Problem requirements: Which lines below contain "Uncheck"? Copy every one of them.

Given records section start

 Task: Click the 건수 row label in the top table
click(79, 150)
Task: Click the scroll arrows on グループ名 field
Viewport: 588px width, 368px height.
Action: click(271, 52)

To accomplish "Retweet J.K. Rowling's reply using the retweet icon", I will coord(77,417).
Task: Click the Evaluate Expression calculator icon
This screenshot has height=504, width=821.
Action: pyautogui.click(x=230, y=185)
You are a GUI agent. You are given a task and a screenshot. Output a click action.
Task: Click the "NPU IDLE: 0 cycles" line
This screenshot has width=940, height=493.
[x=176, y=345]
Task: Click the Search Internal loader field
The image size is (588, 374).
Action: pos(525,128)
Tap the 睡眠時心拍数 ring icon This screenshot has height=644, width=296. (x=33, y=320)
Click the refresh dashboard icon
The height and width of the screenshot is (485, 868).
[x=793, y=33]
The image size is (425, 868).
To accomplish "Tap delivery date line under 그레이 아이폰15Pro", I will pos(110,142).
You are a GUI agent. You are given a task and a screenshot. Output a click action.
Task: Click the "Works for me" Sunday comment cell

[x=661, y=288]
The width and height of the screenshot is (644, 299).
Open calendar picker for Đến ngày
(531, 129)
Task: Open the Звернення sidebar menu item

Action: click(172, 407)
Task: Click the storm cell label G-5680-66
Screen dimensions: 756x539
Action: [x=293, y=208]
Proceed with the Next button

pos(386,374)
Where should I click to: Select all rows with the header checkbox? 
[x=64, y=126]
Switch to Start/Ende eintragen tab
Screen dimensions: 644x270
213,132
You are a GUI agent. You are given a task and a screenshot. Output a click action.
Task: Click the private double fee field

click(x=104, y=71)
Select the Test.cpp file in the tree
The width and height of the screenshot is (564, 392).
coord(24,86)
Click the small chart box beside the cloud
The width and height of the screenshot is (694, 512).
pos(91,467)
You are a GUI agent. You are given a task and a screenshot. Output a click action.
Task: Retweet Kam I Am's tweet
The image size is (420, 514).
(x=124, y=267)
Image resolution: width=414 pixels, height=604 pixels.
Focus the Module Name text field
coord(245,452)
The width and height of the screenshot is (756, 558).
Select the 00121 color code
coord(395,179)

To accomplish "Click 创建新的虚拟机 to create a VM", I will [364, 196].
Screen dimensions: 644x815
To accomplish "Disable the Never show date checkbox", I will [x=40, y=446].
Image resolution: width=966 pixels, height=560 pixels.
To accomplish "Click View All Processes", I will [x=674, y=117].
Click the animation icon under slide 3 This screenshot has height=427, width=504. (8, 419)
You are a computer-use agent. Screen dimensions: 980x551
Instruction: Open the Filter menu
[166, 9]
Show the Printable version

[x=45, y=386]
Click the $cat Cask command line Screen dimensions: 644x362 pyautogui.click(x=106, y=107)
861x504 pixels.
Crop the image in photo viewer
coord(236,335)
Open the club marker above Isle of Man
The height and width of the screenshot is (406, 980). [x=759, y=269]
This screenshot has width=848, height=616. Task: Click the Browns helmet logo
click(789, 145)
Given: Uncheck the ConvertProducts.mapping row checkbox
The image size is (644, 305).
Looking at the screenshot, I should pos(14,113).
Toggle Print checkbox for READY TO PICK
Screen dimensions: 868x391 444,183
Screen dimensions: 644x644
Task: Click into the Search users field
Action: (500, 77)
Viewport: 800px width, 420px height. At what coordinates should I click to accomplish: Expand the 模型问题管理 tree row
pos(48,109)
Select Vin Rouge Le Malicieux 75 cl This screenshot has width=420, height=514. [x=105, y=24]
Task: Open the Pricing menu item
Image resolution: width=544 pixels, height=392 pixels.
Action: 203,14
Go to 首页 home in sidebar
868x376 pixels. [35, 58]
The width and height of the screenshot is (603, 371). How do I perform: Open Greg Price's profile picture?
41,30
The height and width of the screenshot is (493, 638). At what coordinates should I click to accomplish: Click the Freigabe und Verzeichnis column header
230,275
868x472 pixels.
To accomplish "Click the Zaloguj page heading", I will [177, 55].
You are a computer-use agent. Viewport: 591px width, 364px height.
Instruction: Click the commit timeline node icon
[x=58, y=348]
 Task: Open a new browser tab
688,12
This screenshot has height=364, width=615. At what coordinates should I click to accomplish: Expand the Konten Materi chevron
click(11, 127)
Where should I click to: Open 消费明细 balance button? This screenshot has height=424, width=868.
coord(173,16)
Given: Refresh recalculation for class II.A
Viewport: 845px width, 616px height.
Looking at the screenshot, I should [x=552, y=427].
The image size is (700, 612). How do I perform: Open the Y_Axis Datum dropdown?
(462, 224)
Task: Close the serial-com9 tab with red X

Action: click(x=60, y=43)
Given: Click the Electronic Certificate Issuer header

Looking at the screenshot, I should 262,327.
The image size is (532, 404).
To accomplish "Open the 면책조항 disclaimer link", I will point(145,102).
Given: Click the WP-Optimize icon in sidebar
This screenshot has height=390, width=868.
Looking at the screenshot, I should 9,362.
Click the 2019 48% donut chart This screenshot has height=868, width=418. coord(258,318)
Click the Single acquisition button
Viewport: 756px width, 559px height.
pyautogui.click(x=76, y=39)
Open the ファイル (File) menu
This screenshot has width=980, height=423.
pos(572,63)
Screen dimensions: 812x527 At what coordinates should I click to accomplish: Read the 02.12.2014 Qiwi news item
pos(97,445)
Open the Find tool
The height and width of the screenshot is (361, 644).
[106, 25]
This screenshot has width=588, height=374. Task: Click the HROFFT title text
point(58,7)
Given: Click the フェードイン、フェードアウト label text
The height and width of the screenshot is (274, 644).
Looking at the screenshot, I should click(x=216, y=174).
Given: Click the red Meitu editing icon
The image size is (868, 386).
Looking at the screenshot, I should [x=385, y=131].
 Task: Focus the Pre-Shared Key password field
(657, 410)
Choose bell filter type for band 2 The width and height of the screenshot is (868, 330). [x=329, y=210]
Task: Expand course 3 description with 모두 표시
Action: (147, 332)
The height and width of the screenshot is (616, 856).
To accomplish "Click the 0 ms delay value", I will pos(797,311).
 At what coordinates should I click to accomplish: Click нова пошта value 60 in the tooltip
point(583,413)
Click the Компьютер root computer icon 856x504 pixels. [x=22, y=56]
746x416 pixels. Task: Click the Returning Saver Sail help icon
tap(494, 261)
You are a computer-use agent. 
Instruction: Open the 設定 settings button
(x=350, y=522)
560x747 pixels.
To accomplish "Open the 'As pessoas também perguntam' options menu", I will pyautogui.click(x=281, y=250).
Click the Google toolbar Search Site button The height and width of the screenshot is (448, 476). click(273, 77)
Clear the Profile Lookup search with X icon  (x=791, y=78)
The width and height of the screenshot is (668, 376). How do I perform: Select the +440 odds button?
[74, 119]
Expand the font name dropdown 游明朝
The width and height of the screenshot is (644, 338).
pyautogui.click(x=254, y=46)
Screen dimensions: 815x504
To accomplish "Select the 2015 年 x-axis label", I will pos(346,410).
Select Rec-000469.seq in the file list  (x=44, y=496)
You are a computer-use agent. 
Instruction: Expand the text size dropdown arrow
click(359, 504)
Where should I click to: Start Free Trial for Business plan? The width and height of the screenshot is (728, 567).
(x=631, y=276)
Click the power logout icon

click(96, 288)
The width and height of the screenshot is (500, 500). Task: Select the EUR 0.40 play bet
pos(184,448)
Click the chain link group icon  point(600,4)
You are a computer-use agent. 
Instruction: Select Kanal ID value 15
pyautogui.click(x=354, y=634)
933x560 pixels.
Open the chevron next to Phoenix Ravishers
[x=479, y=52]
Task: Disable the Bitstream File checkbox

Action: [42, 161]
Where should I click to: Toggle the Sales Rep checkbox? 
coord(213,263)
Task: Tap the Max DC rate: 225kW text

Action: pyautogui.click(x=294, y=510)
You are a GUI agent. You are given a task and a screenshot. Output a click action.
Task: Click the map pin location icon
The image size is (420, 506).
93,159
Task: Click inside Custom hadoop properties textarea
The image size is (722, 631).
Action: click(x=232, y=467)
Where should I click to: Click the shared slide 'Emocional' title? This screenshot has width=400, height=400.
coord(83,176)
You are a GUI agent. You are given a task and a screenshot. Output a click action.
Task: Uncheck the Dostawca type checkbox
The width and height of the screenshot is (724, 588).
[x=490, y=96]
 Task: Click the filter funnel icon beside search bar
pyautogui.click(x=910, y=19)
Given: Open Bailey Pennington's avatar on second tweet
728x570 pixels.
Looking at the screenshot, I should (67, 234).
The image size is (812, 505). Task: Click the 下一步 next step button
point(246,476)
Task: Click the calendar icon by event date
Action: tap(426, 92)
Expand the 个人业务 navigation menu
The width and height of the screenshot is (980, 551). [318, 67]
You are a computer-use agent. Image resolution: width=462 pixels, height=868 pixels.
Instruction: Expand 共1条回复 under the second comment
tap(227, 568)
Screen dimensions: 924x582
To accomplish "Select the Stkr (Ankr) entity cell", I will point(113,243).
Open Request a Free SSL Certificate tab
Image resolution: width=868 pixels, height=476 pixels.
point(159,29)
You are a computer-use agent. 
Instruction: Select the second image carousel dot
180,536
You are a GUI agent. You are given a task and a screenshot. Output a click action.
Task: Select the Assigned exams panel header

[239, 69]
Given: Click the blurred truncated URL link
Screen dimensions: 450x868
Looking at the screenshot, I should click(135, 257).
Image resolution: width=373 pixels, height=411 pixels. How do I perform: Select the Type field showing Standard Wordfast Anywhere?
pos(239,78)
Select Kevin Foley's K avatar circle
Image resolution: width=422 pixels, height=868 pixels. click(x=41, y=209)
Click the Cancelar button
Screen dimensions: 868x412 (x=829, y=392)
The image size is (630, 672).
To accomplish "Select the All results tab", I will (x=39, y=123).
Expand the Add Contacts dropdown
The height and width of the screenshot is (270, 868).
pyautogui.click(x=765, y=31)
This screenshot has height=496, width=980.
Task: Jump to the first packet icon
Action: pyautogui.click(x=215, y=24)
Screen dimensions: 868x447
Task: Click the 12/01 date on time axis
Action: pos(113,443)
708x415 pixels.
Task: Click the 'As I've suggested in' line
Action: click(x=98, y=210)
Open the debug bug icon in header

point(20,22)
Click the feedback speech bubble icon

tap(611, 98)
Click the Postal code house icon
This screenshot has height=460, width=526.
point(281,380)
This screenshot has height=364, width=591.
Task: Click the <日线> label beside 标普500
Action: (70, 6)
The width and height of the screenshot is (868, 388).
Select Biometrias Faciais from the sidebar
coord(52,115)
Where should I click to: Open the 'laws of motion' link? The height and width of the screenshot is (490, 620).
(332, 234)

Given records section end

Finished task:
Given: Uncheck the ConvertProducts.mapping row checkbox
Task: Uncheck the Dostawca type checkbox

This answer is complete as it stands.